Write every line of the material out exactly as shown.

**** Data shown ****

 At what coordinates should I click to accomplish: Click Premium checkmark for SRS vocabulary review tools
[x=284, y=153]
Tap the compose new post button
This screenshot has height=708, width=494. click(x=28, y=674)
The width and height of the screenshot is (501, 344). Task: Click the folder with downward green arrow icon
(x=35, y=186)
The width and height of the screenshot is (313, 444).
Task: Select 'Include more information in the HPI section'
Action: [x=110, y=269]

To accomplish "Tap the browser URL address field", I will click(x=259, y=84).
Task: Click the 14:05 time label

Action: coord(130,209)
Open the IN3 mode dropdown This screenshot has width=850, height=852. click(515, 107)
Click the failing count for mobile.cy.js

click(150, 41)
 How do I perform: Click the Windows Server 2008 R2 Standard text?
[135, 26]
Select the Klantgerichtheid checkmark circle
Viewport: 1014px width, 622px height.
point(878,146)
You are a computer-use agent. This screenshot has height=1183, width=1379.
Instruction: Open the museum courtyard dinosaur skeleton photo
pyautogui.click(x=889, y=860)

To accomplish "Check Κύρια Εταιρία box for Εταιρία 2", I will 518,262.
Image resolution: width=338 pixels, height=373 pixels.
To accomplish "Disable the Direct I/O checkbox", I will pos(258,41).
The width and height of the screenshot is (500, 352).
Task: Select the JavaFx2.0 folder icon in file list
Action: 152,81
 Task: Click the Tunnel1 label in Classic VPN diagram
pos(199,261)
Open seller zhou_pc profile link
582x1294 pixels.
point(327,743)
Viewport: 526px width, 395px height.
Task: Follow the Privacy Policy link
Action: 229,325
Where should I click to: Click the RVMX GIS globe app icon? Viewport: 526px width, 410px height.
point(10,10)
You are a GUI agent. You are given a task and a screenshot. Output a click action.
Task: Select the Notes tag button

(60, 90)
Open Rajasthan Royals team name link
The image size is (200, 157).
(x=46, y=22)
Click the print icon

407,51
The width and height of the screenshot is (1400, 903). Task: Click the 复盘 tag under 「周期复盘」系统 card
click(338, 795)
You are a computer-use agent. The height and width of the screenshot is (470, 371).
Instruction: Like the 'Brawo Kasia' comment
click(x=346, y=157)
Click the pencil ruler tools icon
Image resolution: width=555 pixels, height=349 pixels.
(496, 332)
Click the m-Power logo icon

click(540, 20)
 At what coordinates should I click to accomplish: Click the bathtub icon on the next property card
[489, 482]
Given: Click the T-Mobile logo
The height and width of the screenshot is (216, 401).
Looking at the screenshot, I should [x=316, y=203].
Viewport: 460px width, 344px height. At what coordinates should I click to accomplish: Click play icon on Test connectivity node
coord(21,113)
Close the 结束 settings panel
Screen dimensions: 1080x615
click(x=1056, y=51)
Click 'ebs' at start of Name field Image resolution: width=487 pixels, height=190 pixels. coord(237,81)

****

» **Your solution**
 At what coordinates should I click to accomplish: Click Premium checkmark for SRS vocabulary review tools
[x=284, y=153]
Tap the compose new post button
This screenshot has height=708, width=494. click(x=28, y=674)
The width and height of the screenshot is (501, 344). Task: Click the folder with downward green arrow icon
(x=35, y=186)
The width and height of the screenshot is (313, 444).
Task: Select 'Include more information in the HPI section'
Action: [x=110, y=269]

To accomplish "Tap the browser URL address field", I will click(x=259, y=84).
Task: Click the 14:05 time label

Action: coord(130,209)
Open the IN3 mode dropdown This screenshot has width=850, height=852. click(515, 107)
Click the failing count for mobile.cy.js

click(150, 41)
 How do I perform: Click the Windows Server 2008 R2 Standard text?
[135, 26]
Select the Klantgerichtheid checkmark circle
Viewport: 1014px width, 622px height.
point(878,146)
You are a computer-use agent. This screenshot has height=1183, width=1379.
Instruction: Open the museum courtyard dinosaur skeleton photo
pyautogui.click(x=889, y=860)

To accomplish "Check Κύρια Εταιρία box for Εταιρία 2", I will 518,262.
Image resolution: width=338 pixels, height=373 pixels.
To accomplish "Disable the Direct I/O checkbox", I will pos(258,41).
The width and height of the screenshot is (500, 352).
Task: Select the JavaFx2.0 folder icon in file list
Action: 152,81
 Task: Click the Tunnel1 label in Classic VPN diagram
pos(199,261)
Open seller zhou_pc profile link
582x1294 pixels.
point(327,743)
Viewport: 526px width, 395px height.
Task: Follow the Privacy Policy link
Action: 229,325
Where should I click to: Click the RVMX GIS globe app icon? Viewport: 526px width, 410px height.
point(10,10)
You are a GUI agent. You are given a task and a screenshot. Output a click action.
Task: Select the Notes tag button

(60, 90)
Open Rajasthan Royals team name link
The image size is (200, 157).
(x=46, y=22)
Click the print icon

407,51
The width and height of the screenshot is (1400, 903). Task: Click the 复盘 tag under 「周期复盘」系统 card
click(338, 795)
You are a computer-use agent. The height and width of the screenshot is (470, 371).
Instruction: Like the 'Brawo Kasia' comment
click(x=346, y=157)
Click the pencil ruler tools icon
Image resolution: width=555 pixels, height=349 pixels.
(496, 332)
Click the m-Power logo icon

click(540, 20)
 At what coordinates should I click to accomplish: Click the bathtub icon on the next property card
[489, 482]
Given: Click the T-Mobile logo
The height and width of the screenshot is (216, 401).
Looking at the screenshot, I should [x=316, y=203].
Viewport: 460px width, 344px height. At what coordinates should I click to accomplish: Click play icon on Test connectivity node
coord(21,113)
Close the 结束 settings panel
Screen dimensions: 1080x615
click(x=1056, y=51)
Click 'ebs' at start of Name field Image resolution: width=487 pixels, height=190 pixels. coord(237,81)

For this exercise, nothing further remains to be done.